The cardinals had a half-hour coffee break for “personal contact and encounters,” according to Vatican spokesman Federico Lombardi, and lunched from a buffet in a nearby room.
The questions at the news briefing mostly concerned technicalities of the meeting and whether Benedict’s papal ring, a symbol of his authority, had been destroyed. (“You’ll be the first to know,” Rosica said sarcastically.)
But one British reporter turned back to Scottish Cardinal Keith O’Brien, who admitted Sunday to inappropriate sexual behavior and will not be attending the conclave. The reporter asked whether O’Brien had been called to Rome to discuss his resignation months ago by Cardinal Marc Ouellet, the prefect for the congregation for bishops and a strong papal contender, after one of O’Brien’s alleged victims reported his behavior directly to the Vatican.
“Listen, this is a briefing on the general meeting,” said Lombardi. “We aren’t going to spend the whole week talking about Cardinal O’Brien.”

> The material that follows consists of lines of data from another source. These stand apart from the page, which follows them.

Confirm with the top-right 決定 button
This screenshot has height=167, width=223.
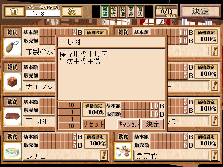[x=201, y=11]
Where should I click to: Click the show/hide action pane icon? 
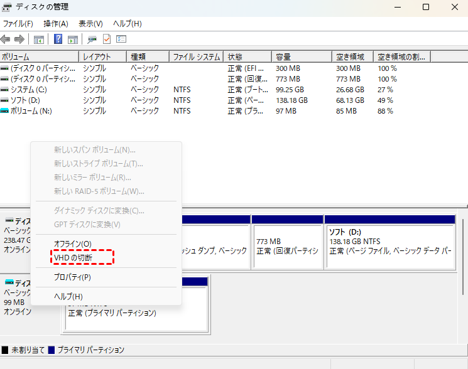pos(73,40)
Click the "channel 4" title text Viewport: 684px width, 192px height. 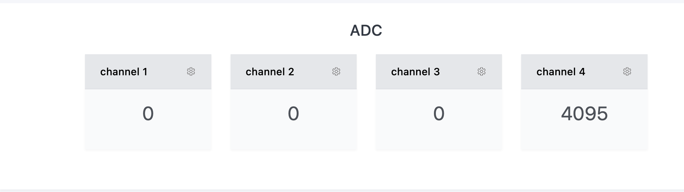coord(561,72)
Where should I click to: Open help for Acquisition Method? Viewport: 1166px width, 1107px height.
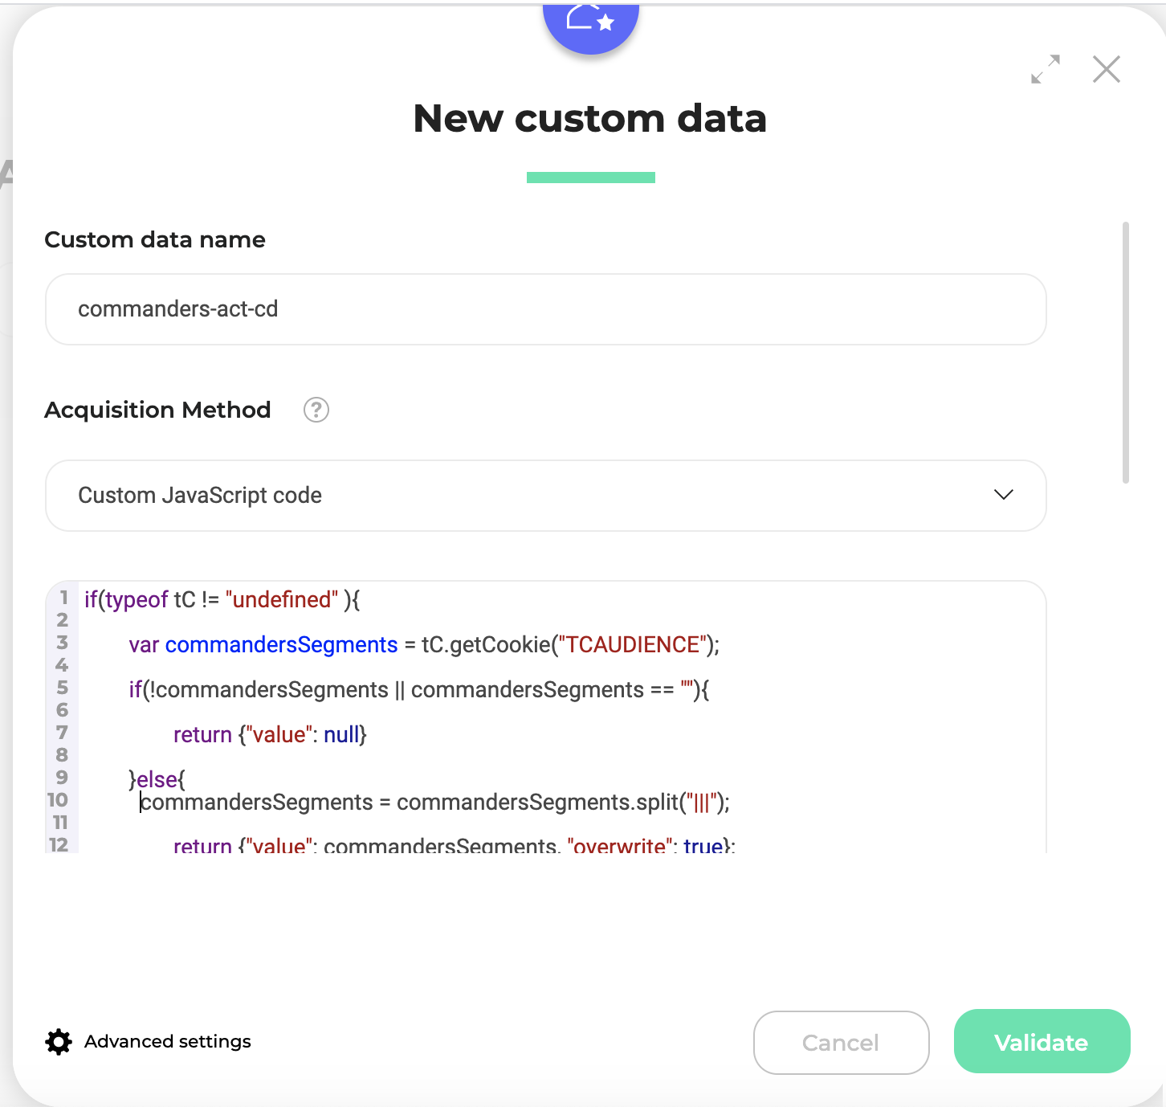point(316,410)
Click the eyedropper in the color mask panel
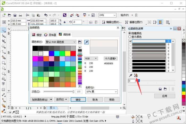Screen dimensions: 186x124 point(130,75)
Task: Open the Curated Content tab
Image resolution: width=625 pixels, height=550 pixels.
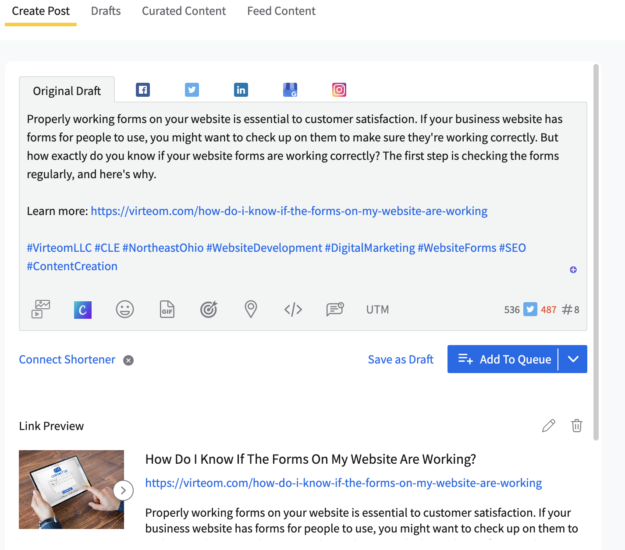Action: 184,11
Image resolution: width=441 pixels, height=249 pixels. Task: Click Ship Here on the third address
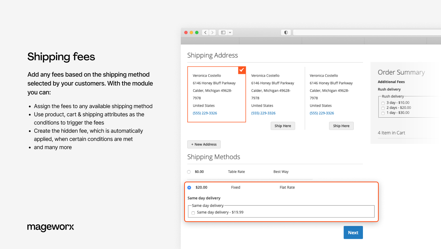tap(341, 126)
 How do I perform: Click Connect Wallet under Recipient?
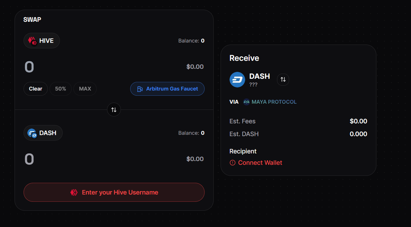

In the news conference with American cardinals after the meeting, Cardinals Wuerl and George were also asked about O’Brien and whether he had become a topic of discussion during their half-hour coffee break.
“That topic did not come out,” said Wuerl. He said the matter was “between the cardinal and the Holy See.”
“It’s a tragic moment for him, certainly,” George said. “I’m not sure that the personal tragedy of a particular cardinal will have much influence on the discussions.”